### Problem to work on
Lines from the listing below that contain the string "title" are to be reported.

### Data for processing
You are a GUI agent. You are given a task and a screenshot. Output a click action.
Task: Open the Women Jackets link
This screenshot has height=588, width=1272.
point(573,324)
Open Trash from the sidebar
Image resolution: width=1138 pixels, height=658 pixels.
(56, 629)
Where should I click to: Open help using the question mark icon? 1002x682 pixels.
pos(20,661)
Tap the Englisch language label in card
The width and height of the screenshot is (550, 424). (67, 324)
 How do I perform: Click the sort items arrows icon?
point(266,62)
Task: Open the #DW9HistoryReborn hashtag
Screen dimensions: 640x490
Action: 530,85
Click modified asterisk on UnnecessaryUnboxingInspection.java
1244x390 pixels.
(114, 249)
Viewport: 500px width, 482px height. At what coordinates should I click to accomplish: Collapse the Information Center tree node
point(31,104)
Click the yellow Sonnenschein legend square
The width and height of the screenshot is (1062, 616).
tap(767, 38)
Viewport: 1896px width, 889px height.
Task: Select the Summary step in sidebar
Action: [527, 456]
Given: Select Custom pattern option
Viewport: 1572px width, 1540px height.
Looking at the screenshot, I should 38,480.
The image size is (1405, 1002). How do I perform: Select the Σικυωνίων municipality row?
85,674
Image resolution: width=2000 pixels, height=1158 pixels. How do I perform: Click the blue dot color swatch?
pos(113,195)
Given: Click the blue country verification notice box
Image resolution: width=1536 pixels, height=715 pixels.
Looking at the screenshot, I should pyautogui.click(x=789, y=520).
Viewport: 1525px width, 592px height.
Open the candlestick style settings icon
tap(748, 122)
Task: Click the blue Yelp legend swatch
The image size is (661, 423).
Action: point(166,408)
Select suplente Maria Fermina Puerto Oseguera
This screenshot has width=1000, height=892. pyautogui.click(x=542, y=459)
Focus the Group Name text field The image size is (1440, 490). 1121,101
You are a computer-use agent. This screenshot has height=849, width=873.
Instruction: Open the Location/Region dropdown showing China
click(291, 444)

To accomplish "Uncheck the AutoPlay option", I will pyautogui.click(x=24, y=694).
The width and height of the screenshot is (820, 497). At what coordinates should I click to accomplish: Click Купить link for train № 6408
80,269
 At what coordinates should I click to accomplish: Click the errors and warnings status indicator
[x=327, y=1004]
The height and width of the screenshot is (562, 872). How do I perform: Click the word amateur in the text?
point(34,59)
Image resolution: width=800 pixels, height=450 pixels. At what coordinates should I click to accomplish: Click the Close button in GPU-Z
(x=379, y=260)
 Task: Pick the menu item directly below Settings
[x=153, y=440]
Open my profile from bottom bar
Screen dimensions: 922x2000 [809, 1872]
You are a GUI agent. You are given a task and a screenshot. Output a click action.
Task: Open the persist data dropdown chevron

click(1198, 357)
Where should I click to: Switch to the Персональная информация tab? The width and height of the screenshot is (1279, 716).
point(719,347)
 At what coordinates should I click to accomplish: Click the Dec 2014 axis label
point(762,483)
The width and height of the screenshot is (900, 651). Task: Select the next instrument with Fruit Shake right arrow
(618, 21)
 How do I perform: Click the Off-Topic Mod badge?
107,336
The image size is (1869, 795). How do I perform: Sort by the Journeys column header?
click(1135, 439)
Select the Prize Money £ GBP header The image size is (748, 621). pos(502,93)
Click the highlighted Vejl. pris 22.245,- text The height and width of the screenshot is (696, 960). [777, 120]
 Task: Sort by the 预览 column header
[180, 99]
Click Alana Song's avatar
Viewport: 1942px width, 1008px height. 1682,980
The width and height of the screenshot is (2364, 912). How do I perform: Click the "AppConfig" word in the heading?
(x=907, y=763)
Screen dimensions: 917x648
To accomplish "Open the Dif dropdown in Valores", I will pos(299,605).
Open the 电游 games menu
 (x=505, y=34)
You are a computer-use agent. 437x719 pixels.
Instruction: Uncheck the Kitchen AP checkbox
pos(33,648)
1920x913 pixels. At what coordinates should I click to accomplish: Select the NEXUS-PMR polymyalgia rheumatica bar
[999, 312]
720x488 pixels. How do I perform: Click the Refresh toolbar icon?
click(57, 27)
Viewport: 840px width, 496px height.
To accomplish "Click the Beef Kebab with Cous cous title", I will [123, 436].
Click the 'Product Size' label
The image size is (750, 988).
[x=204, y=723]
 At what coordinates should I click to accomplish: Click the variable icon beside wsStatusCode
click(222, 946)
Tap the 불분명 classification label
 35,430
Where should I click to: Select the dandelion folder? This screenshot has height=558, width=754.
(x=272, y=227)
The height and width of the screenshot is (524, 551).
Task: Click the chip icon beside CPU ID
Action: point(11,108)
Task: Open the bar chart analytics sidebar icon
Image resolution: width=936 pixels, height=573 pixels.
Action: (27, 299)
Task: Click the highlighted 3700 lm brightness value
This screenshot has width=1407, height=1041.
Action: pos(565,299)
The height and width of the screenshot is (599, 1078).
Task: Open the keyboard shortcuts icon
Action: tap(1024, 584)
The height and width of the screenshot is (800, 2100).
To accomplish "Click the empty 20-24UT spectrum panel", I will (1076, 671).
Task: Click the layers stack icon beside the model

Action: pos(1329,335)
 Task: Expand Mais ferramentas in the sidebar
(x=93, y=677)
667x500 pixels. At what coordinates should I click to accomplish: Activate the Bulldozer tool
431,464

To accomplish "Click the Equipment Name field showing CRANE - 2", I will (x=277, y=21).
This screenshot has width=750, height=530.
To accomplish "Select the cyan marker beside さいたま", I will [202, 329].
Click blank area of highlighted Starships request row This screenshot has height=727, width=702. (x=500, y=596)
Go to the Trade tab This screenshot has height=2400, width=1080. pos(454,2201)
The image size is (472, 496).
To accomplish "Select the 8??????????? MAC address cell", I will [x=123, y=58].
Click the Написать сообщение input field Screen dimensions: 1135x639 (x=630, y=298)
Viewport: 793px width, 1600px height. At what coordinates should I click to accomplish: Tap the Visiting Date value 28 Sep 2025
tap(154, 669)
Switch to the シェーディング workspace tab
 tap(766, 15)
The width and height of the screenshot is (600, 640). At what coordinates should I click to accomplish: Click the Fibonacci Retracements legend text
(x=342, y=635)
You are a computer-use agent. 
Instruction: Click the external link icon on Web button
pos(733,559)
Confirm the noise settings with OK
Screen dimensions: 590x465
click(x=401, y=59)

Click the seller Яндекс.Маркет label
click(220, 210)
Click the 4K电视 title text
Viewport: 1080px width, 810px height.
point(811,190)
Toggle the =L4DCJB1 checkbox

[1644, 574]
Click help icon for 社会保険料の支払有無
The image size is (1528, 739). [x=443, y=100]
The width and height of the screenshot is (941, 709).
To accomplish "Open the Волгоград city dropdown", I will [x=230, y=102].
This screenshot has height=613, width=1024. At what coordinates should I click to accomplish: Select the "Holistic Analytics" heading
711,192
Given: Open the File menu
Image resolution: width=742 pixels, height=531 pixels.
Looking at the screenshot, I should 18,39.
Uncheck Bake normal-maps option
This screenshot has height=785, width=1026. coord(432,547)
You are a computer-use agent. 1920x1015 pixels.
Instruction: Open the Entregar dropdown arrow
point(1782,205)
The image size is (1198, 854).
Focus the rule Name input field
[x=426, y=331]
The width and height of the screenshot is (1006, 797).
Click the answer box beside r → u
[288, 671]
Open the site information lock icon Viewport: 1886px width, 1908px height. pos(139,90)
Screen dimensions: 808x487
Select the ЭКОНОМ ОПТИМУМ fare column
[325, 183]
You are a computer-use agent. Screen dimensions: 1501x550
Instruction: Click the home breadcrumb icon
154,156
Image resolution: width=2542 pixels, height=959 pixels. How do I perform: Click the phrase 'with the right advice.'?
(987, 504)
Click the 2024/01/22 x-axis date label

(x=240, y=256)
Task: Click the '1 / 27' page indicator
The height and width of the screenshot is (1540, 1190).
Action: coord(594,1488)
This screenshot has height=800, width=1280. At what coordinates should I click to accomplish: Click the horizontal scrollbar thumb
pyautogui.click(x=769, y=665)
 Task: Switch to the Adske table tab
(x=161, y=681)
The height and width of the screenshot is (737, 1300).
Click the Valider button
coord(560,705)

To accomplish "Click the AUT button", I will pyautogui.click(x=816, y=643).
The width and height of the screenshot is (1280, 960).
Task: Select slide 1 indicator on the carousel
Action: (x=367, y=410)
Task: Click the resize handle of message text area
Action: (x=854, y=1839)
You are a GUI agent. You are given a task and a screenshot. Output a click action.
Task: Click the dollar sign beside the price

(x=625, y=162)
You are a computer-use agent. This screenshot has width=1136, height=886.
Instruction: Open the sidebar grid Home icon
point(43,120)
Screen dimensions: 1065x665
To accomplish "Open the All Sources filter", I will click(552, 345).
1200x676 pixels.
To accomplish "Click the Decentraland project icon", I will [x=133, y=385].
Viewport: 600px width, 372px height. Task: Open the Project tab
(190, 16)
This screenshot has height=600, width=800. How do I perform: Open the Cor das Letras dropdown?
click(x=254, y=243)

### Response below
To accomplish "Click the Beef Kebab with Cous cous title", I will [123, 436].
Click the 4K电视 title text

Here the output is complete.